Un grain de sable pourtant. Antonio se heurte à un problème financier majeur. Sa modeste rente de l’Assurance-vieillesse et survivants (AVS) ne lui permet pas de couvrir les frais d’une auxiliaire de vie.
Au départ, il a hypothéqué cette demeure conquise après tant d’efforts et de renoncements, là où le couple – économe et prévoyant – est parvenu à passer ensemble une belle retraite. Mais le capital ainsi obtenu se tarit. Seule solution désormais: vendre la maison.
Pour éviter ce crève-cœur à Antonio, certains de ses enfants ont décidé de l’acheter. Histoire de lui permettre d’y poursuivre son existence.
* Identité connue de la rédaction
Depuis 2011, le salaire brut minimum pour les travailleurs de l’économie domestique, y compris les aides à domicile, est fixé pour toute la Suisse dans une ordonnance fédéraleLien externe. Ce salaire varie actuellement entre 19 francs 20 de l’heure pour le personnel non qualifié et 23 francs 20 pour son homologue qualifié. Les employés de l’économie domestique ont droit à quatre semaines de vacances payées par an (cinq dans certains cantons) et à des jours fériés payés également.
La convention collective de travail de la branche du travail temporaireLien externe s’applique depuis 2012 aux aides à domicile employées par les agences de placement. Le salaire minimum varie alors en fonction des qualifications mais aussi des zones de travail. Il s’échelonne entre 20 francs 33 de l’heure pour les moins qualifiés au Tessin et 25 francs 62 pour le personnel qualifié dans les régions à hauts salaires.

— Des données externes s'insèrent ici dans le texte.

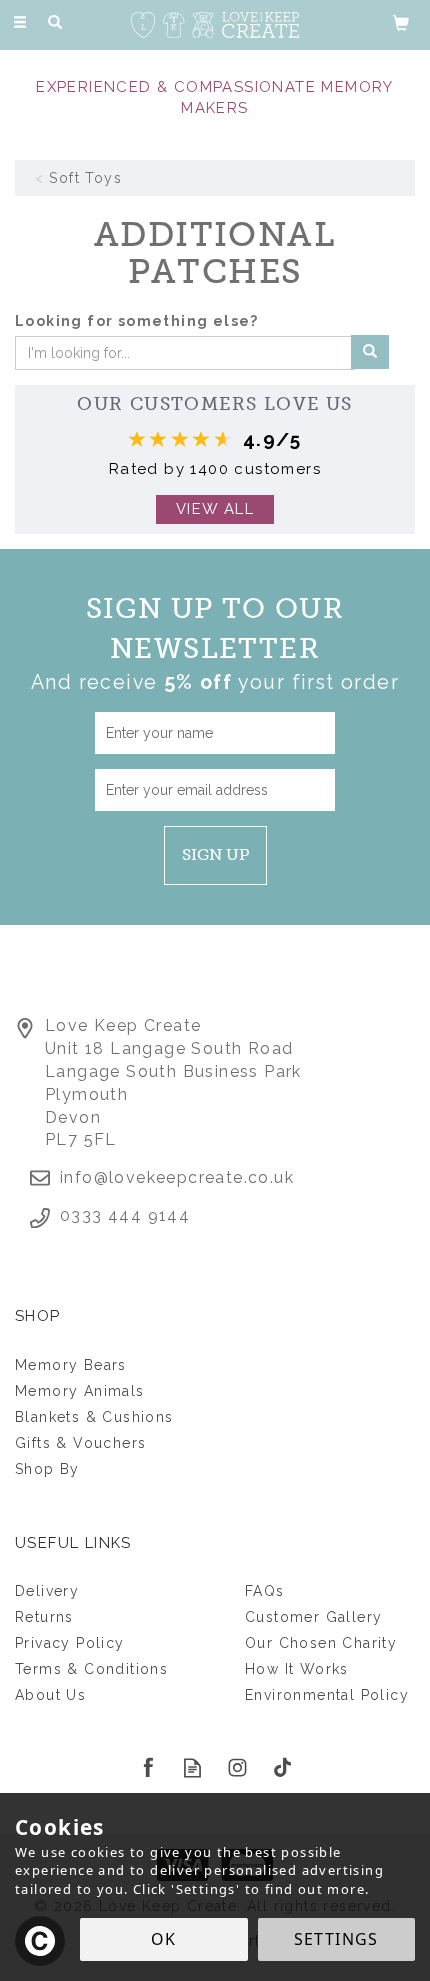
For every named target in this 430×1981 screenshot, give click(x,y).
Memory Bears (71, 1365)
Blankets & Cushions (94, 1417)
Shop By (47, 1469)
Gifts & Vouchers (80, 1443)
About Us (50, 1695)
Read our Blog (192, 1767)
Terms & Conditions (91, 1669)
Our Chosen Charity (321, 1643)
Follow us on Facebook (147, 1767)
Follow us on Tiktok (282, 1767)
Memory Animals (80, 1391)
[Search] (55, 23)
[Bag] (401, 22)
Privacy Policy (70, 1643)
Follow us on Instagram (237, 1767)
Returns (44, 1617)
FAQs (265, 1591)
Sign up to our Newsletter (215, 643)
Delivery (47, 1591)
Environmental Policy (327, 1695)
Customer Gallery (313, 1617)
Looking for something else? (137, 321)
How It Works (297, 1669)
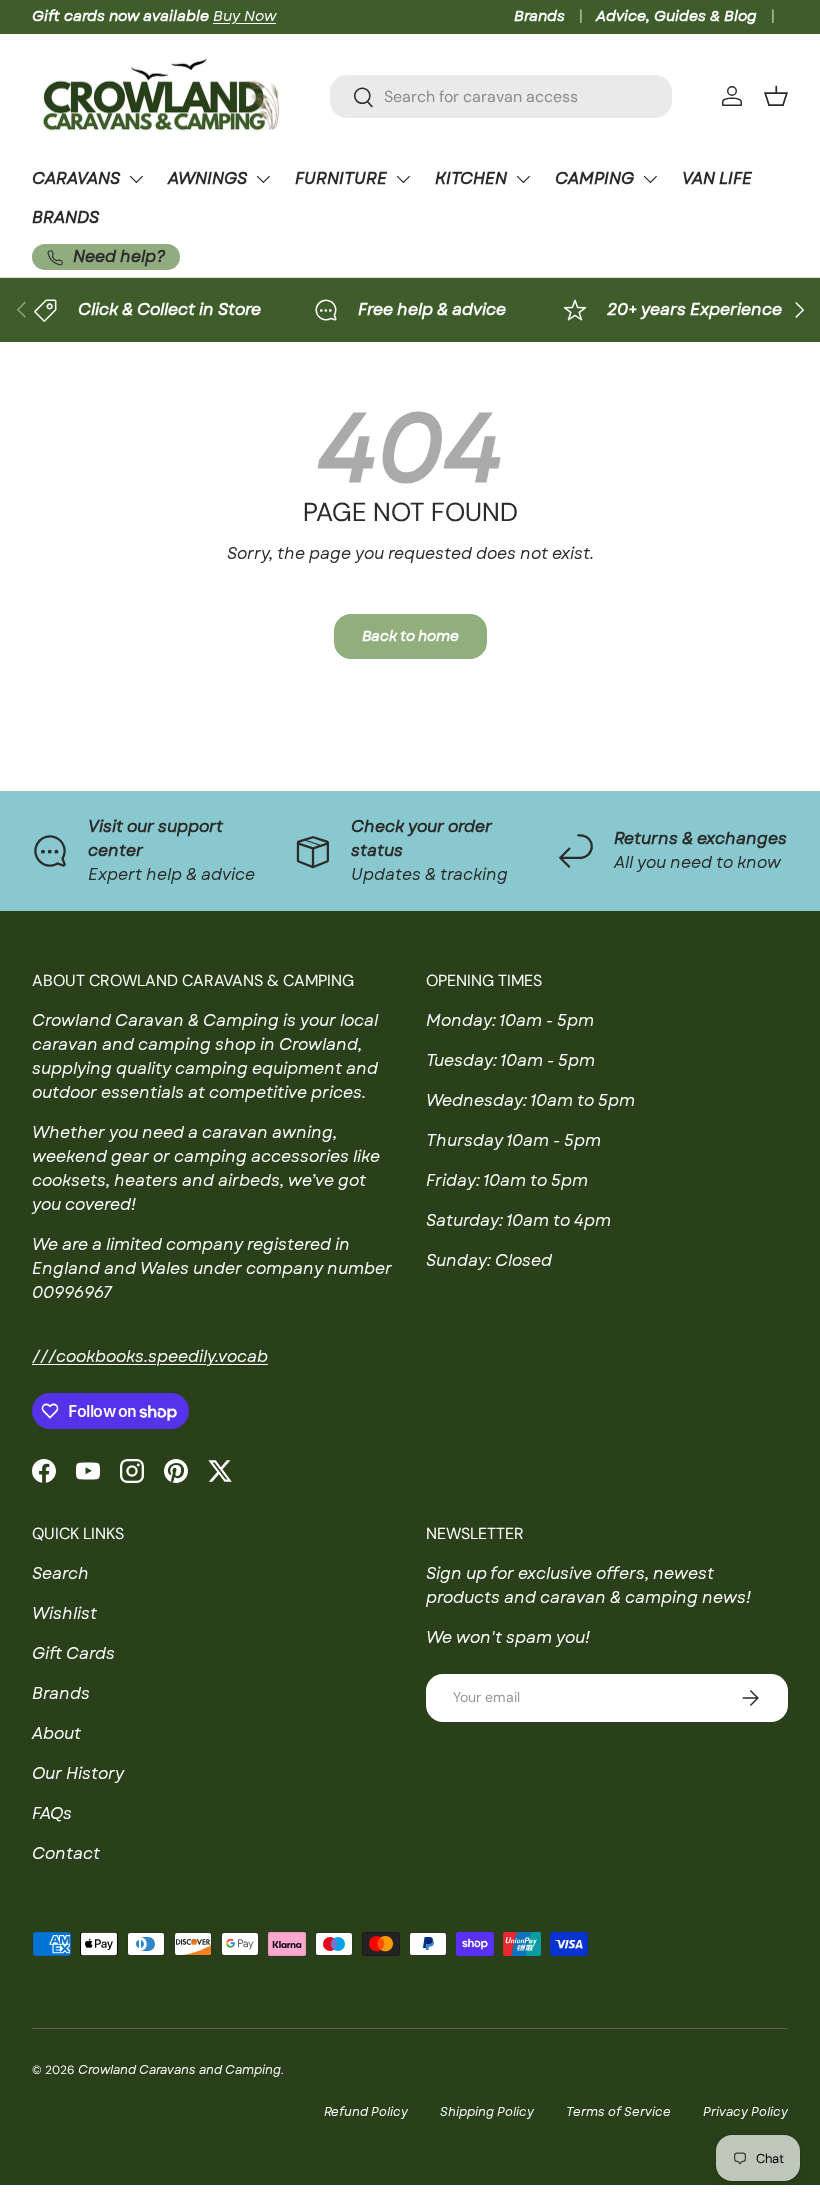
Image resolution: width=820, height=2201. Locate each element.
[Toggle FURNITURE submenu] (403, 179)
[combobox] (501, 96)
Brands (539, 16)
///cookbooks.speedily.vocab (150, 1356)
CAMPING (594, 178)
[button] (776, 96)
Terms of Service (618, 2112)
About (56, 1733)
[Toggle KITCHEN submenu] (523, 179)
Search (60, 1573)
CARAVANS (76, 178)
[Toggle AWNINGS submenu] (263, 179)
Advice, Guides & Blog (676, 16)
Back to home (410, 636)
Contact (66, 1853)
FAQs (52, 1813)
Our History (78, 1773)
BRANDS (65, 217)
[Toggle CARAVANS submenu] (136, 179)
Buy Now (244, 16)
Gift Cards (73, 1653)
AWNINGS (207, 178)
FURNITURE (341, 178)
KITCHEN (471, 178)
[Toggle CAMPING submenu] (650, 179)
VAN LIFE (717, 178)
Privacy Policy (745, 2112)
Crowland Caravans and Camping (179, 2070)
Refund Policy (366, 2112)
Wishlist (64, 1613)
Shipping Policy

Pour les employés vivant chez le bénéficiaire d’aide, un montant maximum de 990 francs peut être déduit pour la pension et le logement.
Malgré l’existence de ces salaires minimaux, ils ne sont dans de nombreux cas toujours pas respectés.
Une enquête de 2015 a montré que les agences versaient entre 1500 et 3000 francs de salaire mensuel, pension et logement compris, aux aides à domicile recrutées essentiellement dans les États d’Europe de l’Est membres de l’UE. Des cas de salaires inférieurs à 1000 francs sont aussi apparus. Les coûts facturés aux clients de ces agences oscillent entre 4500 et 13’500 francs par mois.
Aux salaires des aides à domiciles s’ajoutent les cotisations de l’employeur aux assurances et à la sécurité sociale ainsi que les frais administratifs et d’intermédiation.
Pour les personnes qui ont besoin d’une assistance active de jour comme de nuit sept jours sur sept, les coûts sont d’autant plus élevés que les salaires des auxiliaires se cumulent.
À noter que, selon la loi suisse, les auxiliaires de vie sont autorisées à prodiguer de l’aide mais pas les soins infirmiers. Seuls les infirmières et assistants en soins et santé communautaire dont le diplôme est reconnu et autorisé par les cantons ont le droit de le faire. Résultat, les coûts connexes ne sont pas inclus dans l’enveloppe dévolue à l’auxiliaire de vie.